Re: JSON headers from Andy Green on 2016-07-11 (ietf-http-wg@w3.org from July to September 2016)

From: Andy Green <andy@warmcat.com>
Date: Mon, 11 Jul 2016 12:37:19 +0800
To: "Martin J." Dürst <duerst@it.aoyama.ac.jp>, Poul-Henning Kamp <phk@phk.freebsd.dk>, Julian Reschke <julian.reschke@gmx.de>
Cc: Yanick Rochon <yanick.rochon@gmail.com>, Phil Hunt <phil.hunt@oracle.com>, HTTP Working Group <ietf-http-wg@w3.org>
Message-ID: <1468211839.6746.67.camel@warmcat.com>

On Mon, 2016-07-11 at 13:05 +0900, Martin J. Dürst wrote:
> Hello Paul-Henning,
> 
> On 2016/07/11 07:20, Poul-Henning Kamp wrote:
> 
> > If we instead, as I propose, require that JSON headers *never* be
> > split, then it becomes both possible and rather obviously smarter
> > to define this header as a JSON object, keyed by the media type:
> > 
> >  Accept: {      \
> >   "text/plain": <JSON for "q=0.5">, \
> >   "text/html": <JSON for no parameter>, \
> >   "text-xdvi": <JSON for "q=0.8">, \
> >   "text/x-c": <JSON for no parameter> \
> >  }
> > 
> > A sender wishing to modify the priority, just sets the
> > corresponding JSON object using the native languages
> > JSON facility:
> > 
> >  req.accept["text/plain"] = <JSON for "q=0">
> 
> My understanding is that you are extremely concerned about the speed
> at 
> which headers can be processed. My guess would be that
> deserializing, 
> changing, and reserialising JSON headers takes more time than 
> detecting/processing duplicate headers. But I of course might be
> wrong.

I'm a bit bemused why the world needs JSON headers instead of the cool
stuff for header coding in http/2, but I can give one point of view
related to duplicate headers and efficiency.

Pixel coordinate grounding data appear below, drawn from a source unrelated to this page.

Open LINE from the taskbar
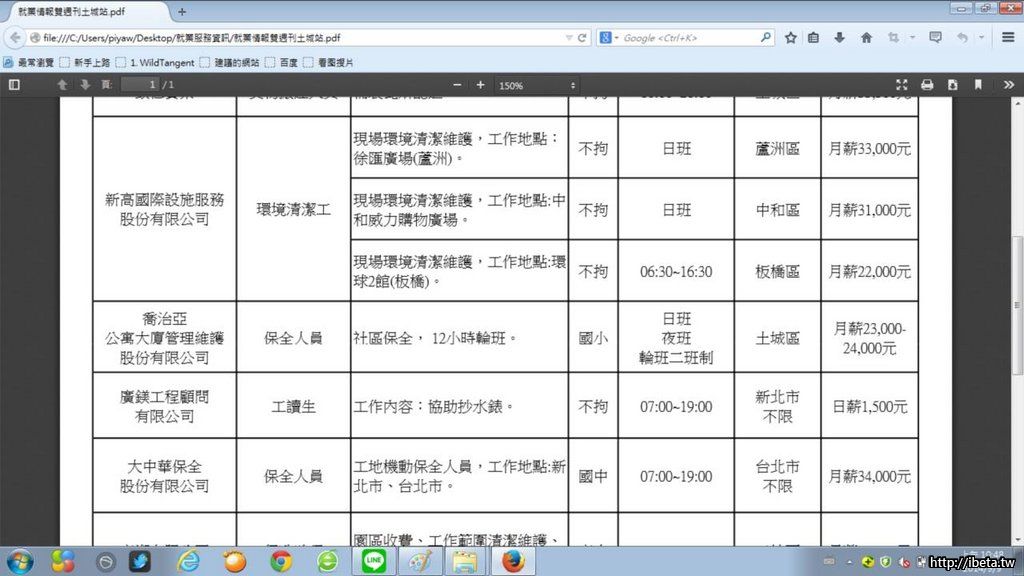The image size is (1024, 576). [x=374, y=561]
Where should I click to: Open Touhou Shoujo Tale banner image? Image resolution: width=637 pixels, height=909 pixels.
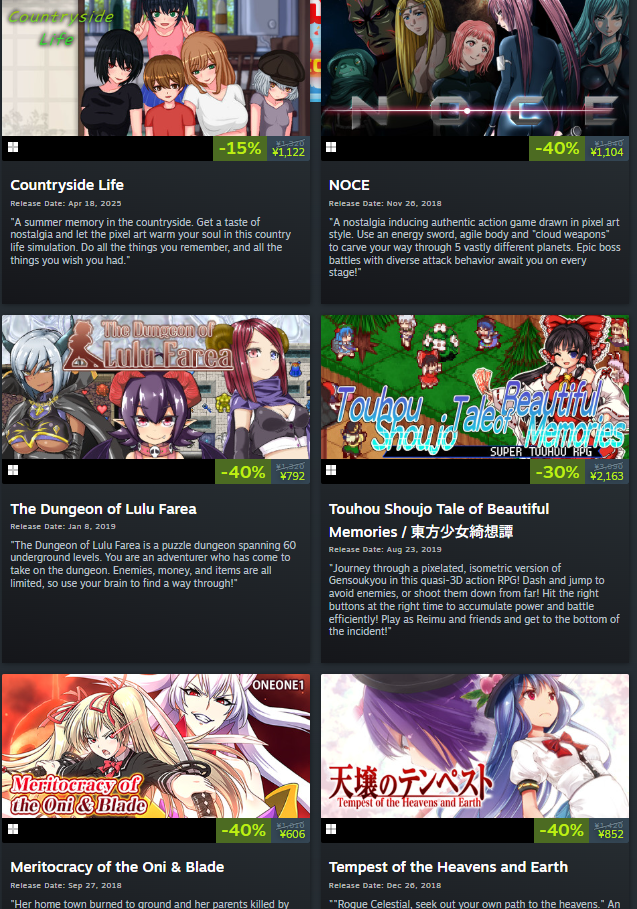pyautogui.click(x=475, y=387)
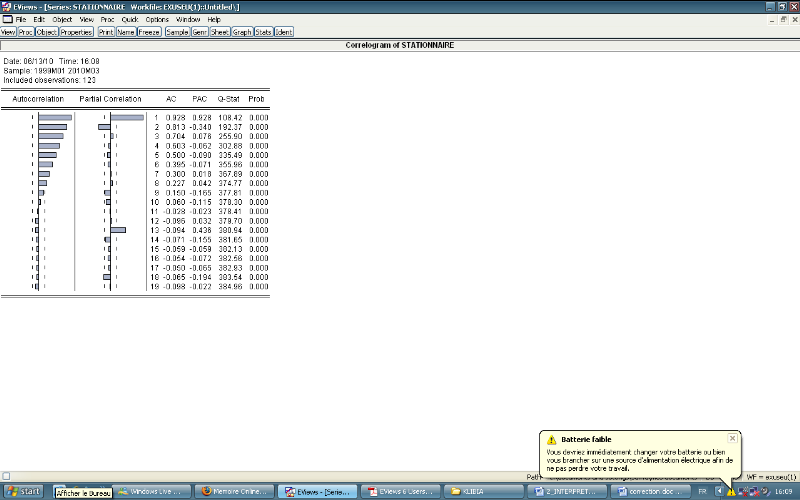The image size is (800, 500).
Task: Click the battery warning tray icon
Action: (731, 492)
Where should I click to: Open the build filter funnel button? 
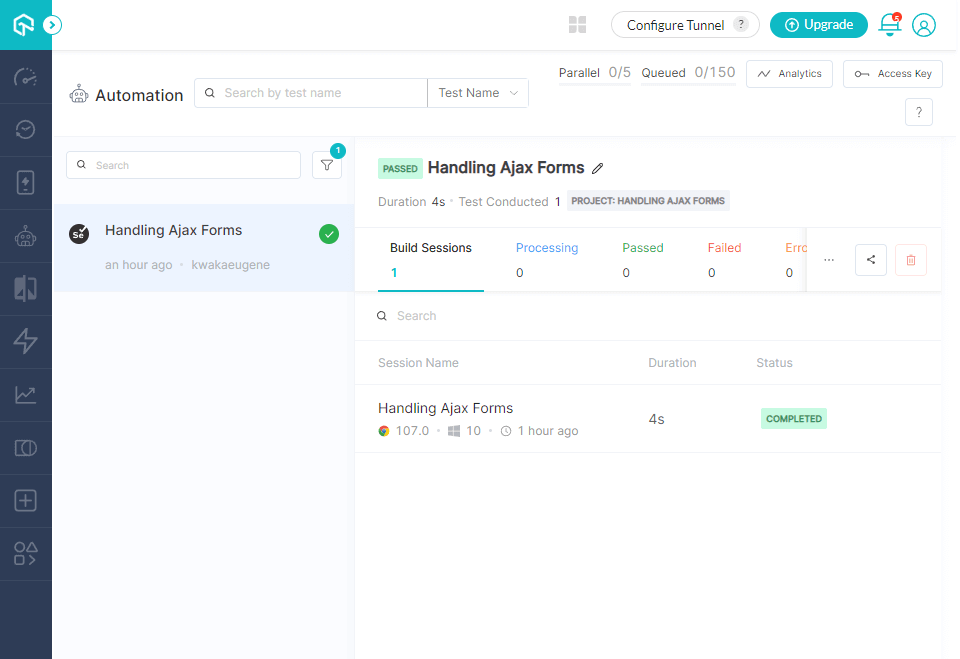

In libwebsockets we use bytewise state machines for everything,
including http/1.x header parsing.  Normally the library tries to stay
out of the way of the application code and provide events and
information to it as it becomes available, without the need for
buffering on the library side.

But in the case of http/1.x headers, we can't give the application any
definitive report on header payload until we got the whole lot, since
headers may be appended to at any point.  Further, it means we have to
keep the whole payload of every recognized header around in case it was
subject to appending later.

Actually it'd be nice, and efficient, if we could assemble one header
payload in the library, pass it up to the application to copy or act
on, and then reuse the buffer, as we go through the incoming, possibly
fragmented, header content.

Parsing the JSON out of it is very cheap and quite compatible with
being integrated into the general header stream, bytewise parser, but
deferring being able to get a definitive result to pass up as it is now
in http/1.x is painful if you are serious about memory efficiency.

In the actual scenario being asked about if you can eliminate always
having the final result for a header pending until all the headers came
(in JSON, by saying each header may only appear once and multiple
results come in an array on that), you can reissue the headers to
forward header-by-header as they are parsed without storing them all,
which is radically more efficient if what you're doing with them allows
it.

-Andy

> Could you give some more background on why speed-wise, de/serializing
> is 
> okay for you, but duplicate detection isn't?
> 
> > But this time we can shut them all with one single line of text:
> > 
> >  "Duplicate keys in JSON objects SHALL cause and be treated
> >  as connection failure."
> 
> How are you going to tell your favorite JSON library to behave that
> way?
> 
> Regards,   Martin.
> 
>

Received on Monday, 11 July 2016 04:37:52 UTC